Malaysian malls fight to keep shoppers' dwindling interest
MALAYSIAN malls are investing in mixed-use spaces and visitor experiences, amid a retail slump and a turn to e-commerce, according to a review of Kuala Lumpur's shopping scene.
Anticipating that the market will stay cautious on growing supply, analysts from real estate consultancy Nawawi Tie Leung said: "Retailers will be selective and shopping mall developers will have to work harder to create unique products."
The retail industry has jumped on the online-to-offline (O2O) commerce bandwagon, such as the opening of an Alibaba-backed Taobao Store at MyTown Shopping Centre and JDX Presto Concept Store, which taps Chinese e-tail giant JD.com, at Quill City Mall, the report noted.

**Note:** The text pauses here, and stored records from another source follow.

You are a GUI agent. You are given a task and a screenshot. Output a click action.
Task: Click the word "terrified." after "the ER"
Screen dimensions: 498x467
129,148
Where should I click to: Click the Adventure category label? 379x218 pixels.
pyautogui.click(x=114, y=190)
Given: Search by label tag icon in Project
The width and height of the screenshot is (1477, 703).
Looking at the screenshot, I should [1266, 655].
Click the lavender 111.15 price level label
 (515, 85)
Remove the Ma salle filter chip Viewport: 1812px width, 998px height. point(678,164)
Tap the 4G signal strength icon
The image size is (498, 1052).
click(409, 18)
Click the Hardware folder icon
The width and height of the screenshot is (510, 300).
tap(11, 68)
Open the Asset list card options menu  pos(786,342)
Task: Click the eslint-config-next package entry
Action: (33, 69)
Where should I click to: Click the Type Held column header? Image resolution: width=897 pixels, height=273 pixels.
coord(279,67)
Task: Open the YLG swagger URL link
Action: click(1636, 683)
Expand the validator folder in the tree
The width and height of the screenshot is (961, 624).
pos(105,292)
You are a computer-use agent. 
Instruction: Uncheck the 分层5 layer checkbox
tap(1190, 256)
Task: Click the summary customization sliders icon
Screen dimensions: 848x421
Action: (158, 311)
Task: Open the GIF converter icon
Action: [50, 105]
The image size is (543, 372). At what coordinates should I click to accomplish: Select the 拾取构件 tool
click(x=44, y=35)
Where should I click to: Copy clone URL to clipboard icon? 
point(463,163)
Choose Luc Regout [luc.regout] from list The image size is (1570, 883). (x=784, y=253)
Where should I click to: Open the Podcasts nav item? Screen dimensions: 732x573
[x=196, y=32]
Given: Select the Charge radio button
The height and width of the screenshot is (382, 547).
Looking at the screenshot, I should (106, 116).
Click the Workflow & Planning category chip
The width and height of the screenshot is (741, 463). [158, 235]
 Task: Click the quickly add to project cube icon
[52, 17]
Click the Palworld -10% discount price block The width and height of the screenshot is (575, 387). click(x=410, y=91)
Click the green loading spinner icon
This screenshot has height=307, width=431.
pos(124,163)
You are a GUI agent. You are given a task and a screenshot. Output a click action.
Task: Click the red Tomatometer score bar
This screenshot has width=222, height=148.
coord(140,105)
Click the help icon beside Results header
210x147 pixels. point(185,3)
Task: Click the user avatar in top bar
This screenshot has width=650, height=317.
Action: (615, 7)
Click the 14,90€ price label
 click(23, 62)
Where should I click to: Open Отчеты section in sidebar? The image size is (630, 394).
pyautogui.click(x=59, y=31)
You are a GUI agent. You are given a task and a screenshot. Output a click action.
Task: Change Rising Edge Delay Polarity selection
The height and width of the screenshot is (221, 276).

That's even as bricks-and-mortar casualties included the Parkson department store at MyTown Shopping Centre, and the Cold Storage supermarket branch at Jaya Shopping Centre.
After all, Malaysia's e-commerce market has been tipped to grow by 16 per cent a year to hit US$11.2 billion in value in 2023, according to industry analytics firm GlobalData.
GlobalData banking and payments senior analyst Sowmya Kulkarni attributed the growth to a rise in the population that shops online, as well as the government's National eCommerce Strategic Roadmap, is promoting e-commerce to small and medium-sized enterprises.
Citing the expansion of co-working spaces such as WeWork at Mercu 2 in KL EcoCity, Spaces at Menara Prestige, and the entry of Vietnam's UpGen into the Kuala Lumpur office market, the Nawawi Tie Leung report noted that "malls have turned into multi-functional mixed-use spaces".
Still, the report added more dourly: "The integration, however, is more of a reaction after retail spaces have remained vacant for a long time."
Another risk to the retail outlook is the global spread of the Wuhan virus: United Overseas Bank economists Julia Goh and Jasrine Loke warned on Jan 31 that the outbreak could take up to one percentage point Malaysia's growth in 2020 if tourism revenue falls over two quarters, since Chinese visitors made up nearly 15 per cent of Malaysia's tourism receipts in 2018.